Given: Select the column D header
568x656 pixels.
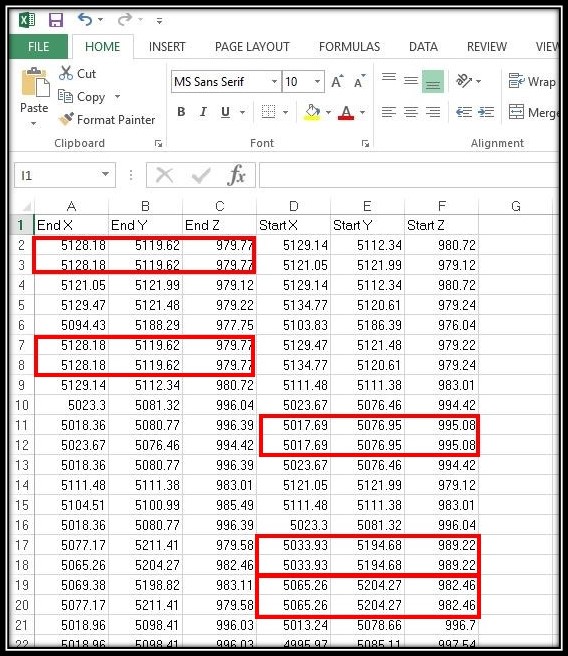Looking at the screenshot, I should pos(294,206).
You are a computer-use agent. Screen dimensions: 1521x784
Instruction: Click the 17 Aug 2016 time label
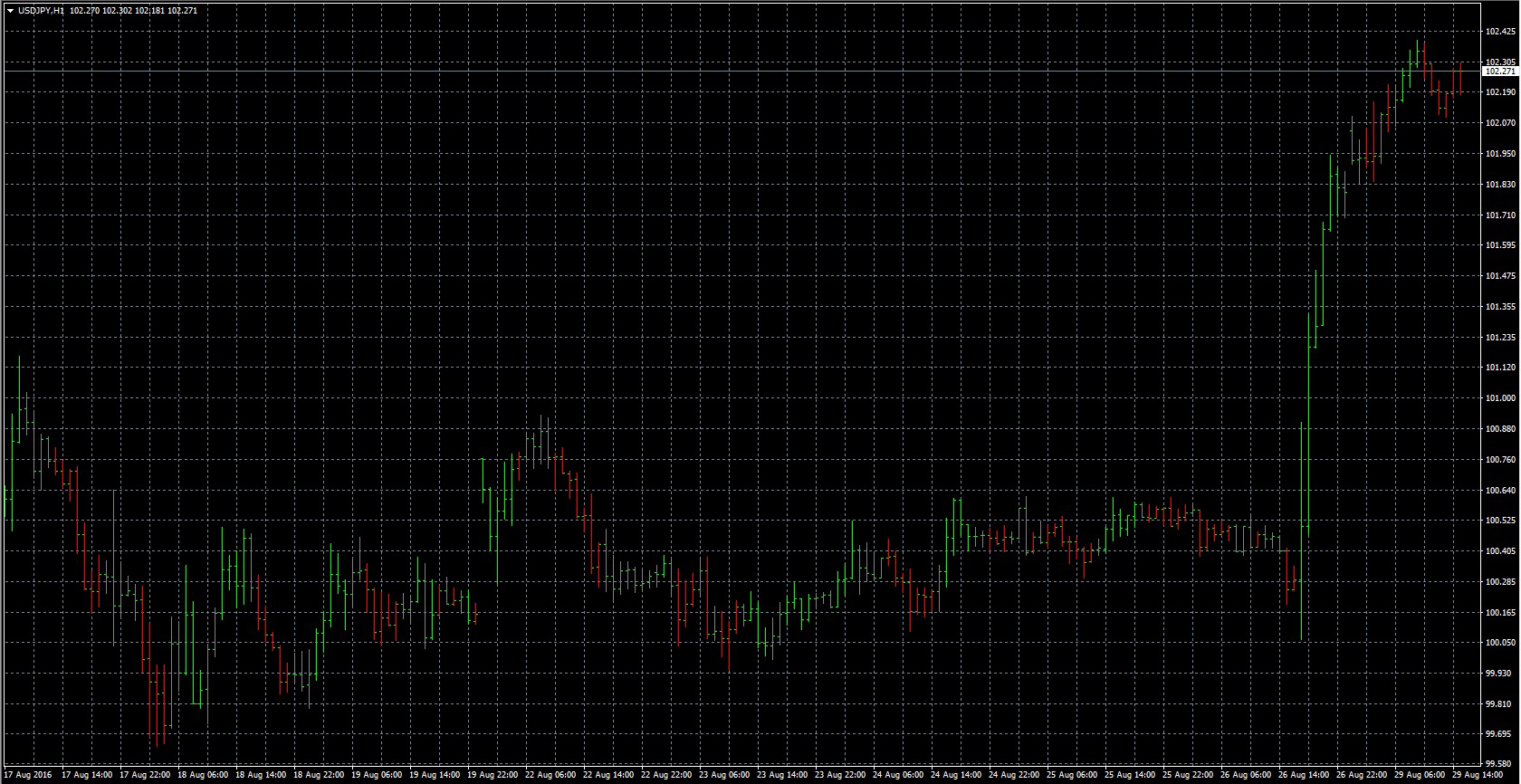pos(28,776)
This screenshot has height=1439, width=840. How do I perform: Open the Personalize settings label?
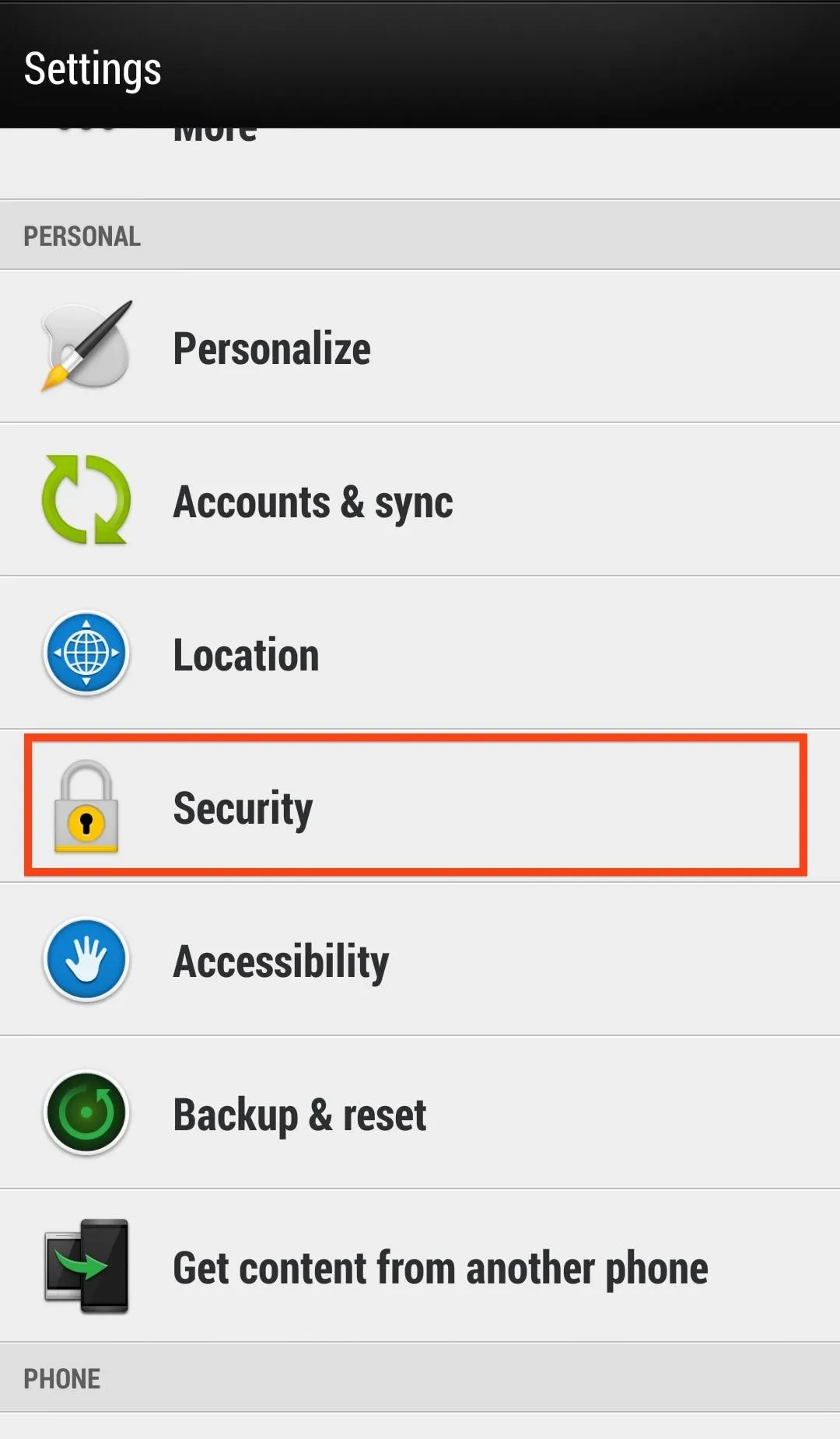pyautogui.click(x=271, y=348)
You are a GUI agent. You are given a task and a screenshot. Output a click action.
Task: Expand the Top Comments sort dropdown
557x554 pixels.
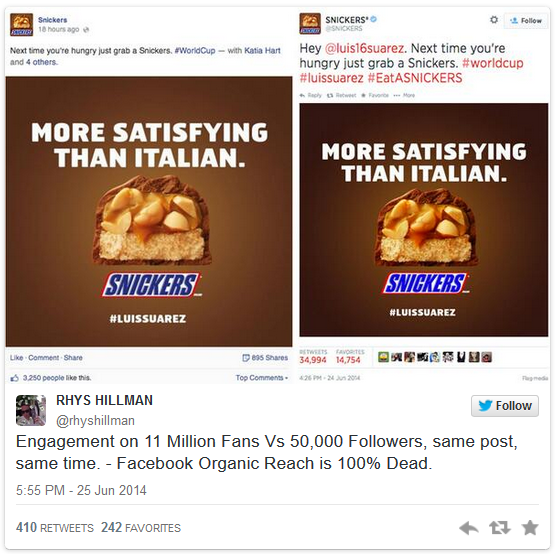(x=261, y=378)
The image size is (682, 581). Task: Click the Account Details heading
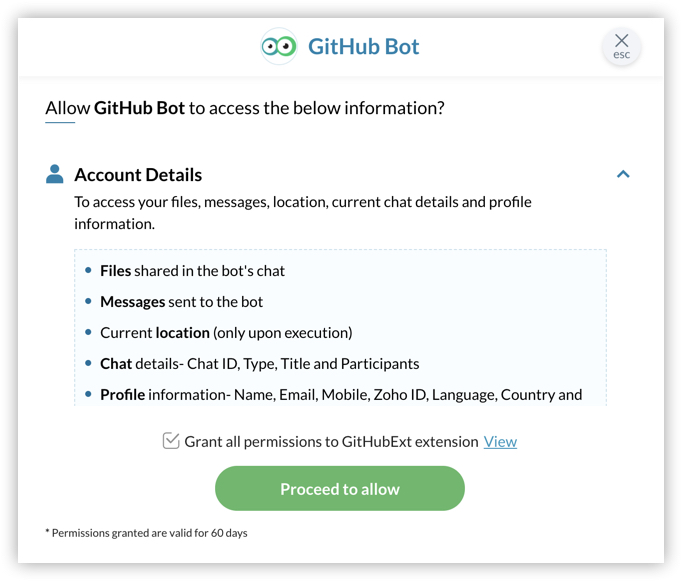[x=138, y=175]
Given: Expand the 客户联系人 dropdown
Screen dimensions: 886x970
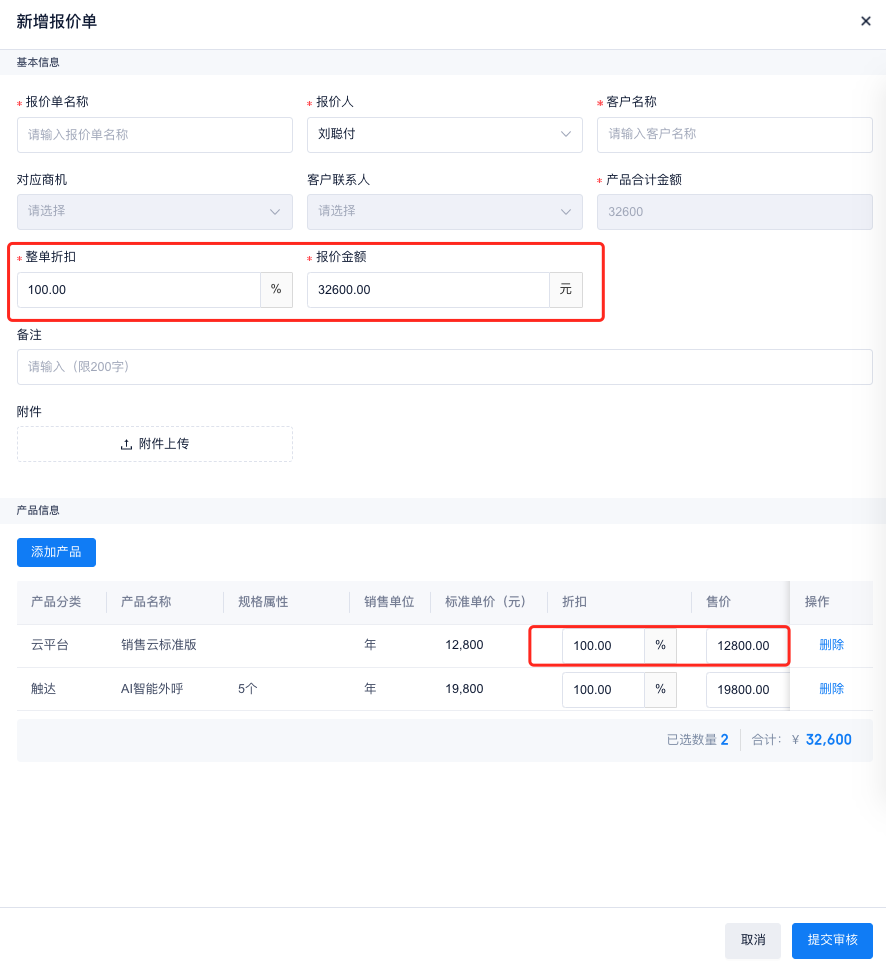Looking at the screenshot, I should (444, 211).
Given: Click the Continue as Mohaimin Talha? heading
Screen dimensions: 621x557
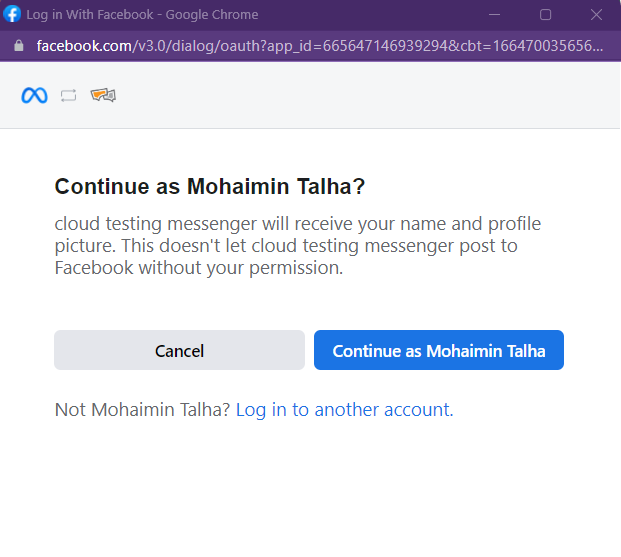Looking at the screenshot, I should tap(210, 186).
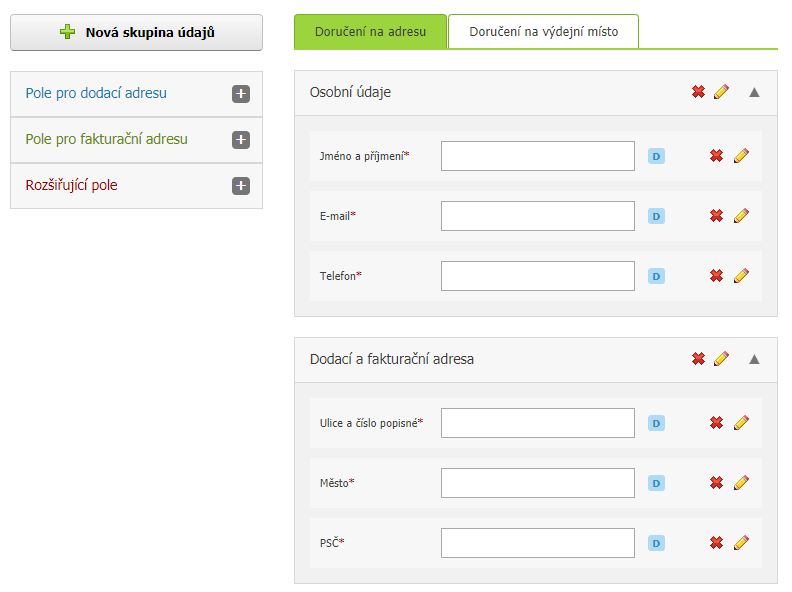
Task: Edit the E-mail field with pencil icon
Action: click(741, 216)
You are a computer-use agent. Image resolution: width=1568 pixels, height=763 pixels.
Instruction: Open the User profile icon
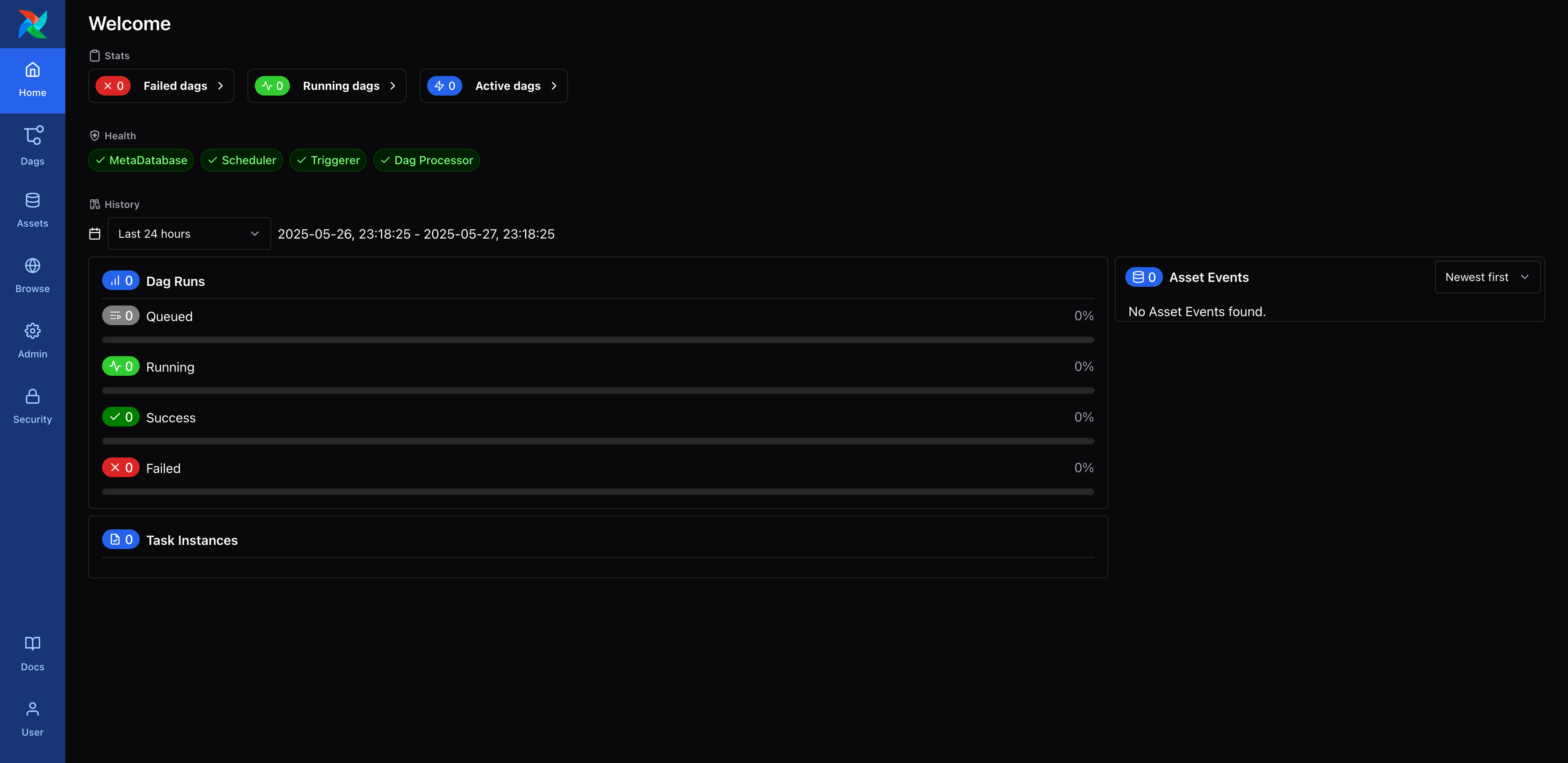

┄┄┄┄┄┄┄┄┄┄┄┄┄┄┄┄┄┄┄┄

Can you write out all of the material above again, replacing "Screen dimensions" with "Screen size" and changing nothing else, and leave the pictures out?

## FINISHED ANSWER
Given: Select the column D header
568x656 pixels.
Looking at the screenshot, I should pos(294,206).
You are a computer-use agent. Screen size: 1521x784
Instruction: Click the 17 Aug 2016 time label
pos(28,776)
This screenshot has height=1439, width=840. How do I perform: Open the Personalize settings label?
pyautogui.click(x=271, y=348)
You are a GUI agent. You are given a task and a screenshot. Output a click action.
Task: Expand the Top Comments sort dropdown
557x554 pixels.
(x=261, y=378)
The image size is (682, 581). Task: Click the Account Details heading
[x=138, y=175]
Given: Expand the 客户联系人 dropdown
Screen size: 886x970
Looking at the screenshot, I should (444, 211).
Given: Click the Continue as Mohaimin Talha? heading
Screen size: 621x557
Looking at the screenshot, I should tap(210, 186).
Task: Edit the E-mail field with pencil icon
Action: click(741, 216)
You are a computer-use agent. Image resolution: width=1568 pixels, height=763 pixels.
Instruction: Open the User profile icon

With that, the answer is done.